Tana and @Rudolf , be careful , as fare as I understood Rudolf ask for a RELIABLE source , that nursery is not a reliable source at all based on my experience, I bought about 3 years ago and the Flavor Supreme is not a truly Flavor Supreme and the Flavor Queen is not a truly Flavor Queen, 2 of 3 pluots were fake, I informed them and claimed and the answer was that probably the nursery mislabeled ….
Then I only got just a cheeky answer, no refund , no replace trees ….
The fruit that those trees gave me was not interesting to me either, even one of them would say that it is the worst plum I have ever had.
In Italy you have what I understand as a reliable nursery ( Ing……) or at least in case of having any problem I am sure that Italian nursery won’t give to you a cheeky answer ….They are serious and even perhaps they are close to your house,
from time to time they have more pluot varieties, right now only 1
I have not ordered from them directly, but since they are Czech (that eshop is a Slovak branch) our local nurseries stock their plants on a regular basis. No issues so far, except for aronia hybrid Brilliant, not being a Brilliant (dark fruit, overall plant indistinguishable from Nero) and persistently mislabeled. But the only tree I’ve bought from them is a Jiro persimmon, so no idea about pluots.
The image doesn’t fit a Dapple Dandy, but that may or may not be only a marketing / photobank issue. The same goes for images of fruit on their nigra mulberry tags and others. It’s an issue I’ve noticed years ago when browsing their plants in nurseries.

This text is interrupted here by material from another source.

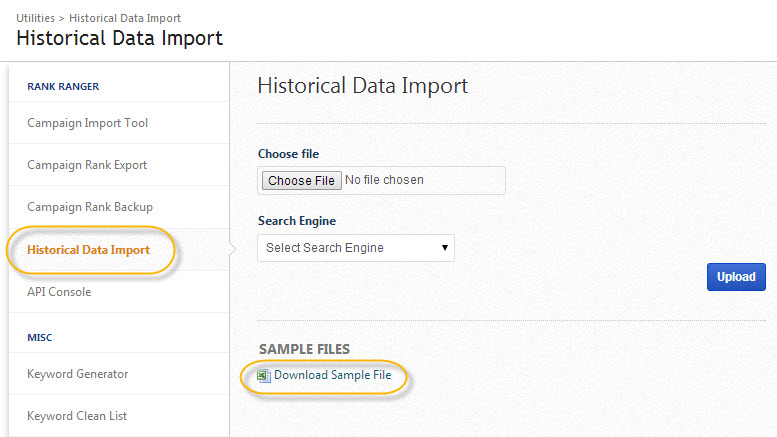Navigate to Keyword Clean List
The height and width of the screenshot is (437, 777).
point(77,416)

So, looking at a different seller who buys from Jukka, I found out that Jukka uses that same image for Dapple Dandy, Queen Elizabeth and Flavor Heart. Flavor Supreme looks like Flavor Supreme, though. Go figure …
You can find a lot of tutorials on this forum and then you can always practice on any pruning leftovers to gain confidence.
It may take a while before pluots make it in Europe enough to be readily available and not just due to rights etc. .
If you wait until right after bloom, peaches are easy to graft using a simple splice that anyone can master in minutes if they have average finger dexterity. The cuts can be made with pruning shears. The double bladed Italian style works especially well for splice grafts and vinyl electric tape can hold the scion to the shoot you are grafting to. Wrap the exposed scion with parafilm and you are good to go- just make sure you don’t stick the scion on upside down and that the cambiums are lined up.
I just harvested a few more Flavor Gems today, and the fruit is growing on me. One I just ate measured at over 17 brix with a nice acid kick near the skin- that is as high a measure I can ever get from J. plums here and I honestly don’t think sweeter would have made the last two I ate any better.
Of course, they may not be so good next year (hell, they may not even bear fruit next year). We are having an extraordinary stretch of dry and warm weather at the perfect time for them.